J’ai aussi était faire trainer mes gambettes sur l’île de gorée. L’île mémoriale du commerce triangulaire montre des batiment coloniaux qui témoignent de la traite négrière

La famille Sangou m’a intégré comme son ainé, je suis le file des jours au rithme de la famille, on partage on discute ( température, politique, finance) on compare inévitablement. On joue avec Loulou au plus fort en combat de pouce et c’est toujours luis qui gagne même quand c’est moi.
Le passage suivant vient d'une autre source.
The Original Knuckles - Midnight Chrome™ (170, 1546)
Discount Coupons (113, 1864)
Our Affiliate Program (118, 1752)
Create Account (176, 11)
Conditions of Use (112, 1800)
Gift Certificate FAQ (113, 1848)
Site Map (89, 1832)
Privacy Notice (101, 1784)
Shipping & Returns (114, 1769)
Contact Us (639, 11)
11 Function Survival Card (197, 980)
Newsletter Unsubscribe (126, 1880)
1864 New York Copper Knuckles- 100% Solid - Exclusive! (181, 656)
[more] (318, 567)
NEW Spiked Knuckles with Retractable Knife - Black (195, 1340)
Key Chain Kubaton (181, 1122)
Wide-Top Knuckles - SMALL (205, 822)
Demain c’est la suite du voyage, je vais à Thies  puis Fandene (village de Germaine et Agnes) à l’Est de Dakar, de là-bas je commencerais mon périple pédestre. C’est trop difficile de sortir de Dakar en ce moment à pied à cause des traveaux routiers et du pélerinage à Tabou (ville sainte musulmane du nouridisme).

Hasta luego

PS : Aux amis d’archi, bonne rentrée !!! je pense à vous. (es-ce que j’ai validé le droits ?)

Dakar me voilà!!!

Cette phrase emprunté au diaporama scout est de circonstance. Me voilà arrivé aprés un agréable voyage sur air meditéranée (pub). La famille d’Agnes, Théophile et Germaine ainsi que leur petit garçon Louis m’ont accueilli les bras ouverts. Je commence à prendre quelques repéres, autrement dit tout va bien. Dans les jours qui viennent je profiterais de Dakar avant de partir sur les chemins. 

A bientôt

ps: merci pour vos messages.

 

J -2

 Bon… je pense que tout est presque prêt… en core quelques achats, une virée sur Versailles et un avion à prendre. La mission de ces derniers jours a été de trouver quelqu’un qui puisse m’accueillir à la sortie de l’aéroport. Débarquer à Dakar, pour une première fois, doit demander je pense un temps d’adaptation qu’un aéroport ne pemet pas. Alors si il y a quelqu’un pour m’extirper de ce chaos je dis pas non. Et heureusement grace à Agnes, j’ai trouvé !!! Sa soeur et son beau frére, Germaine et Théophile, m’accueillerons quelques jours. Il vivent à Dakar au dessus d’un marché. J’ai hate d’y être, les cinq heures d’avins me parraiterons interminable.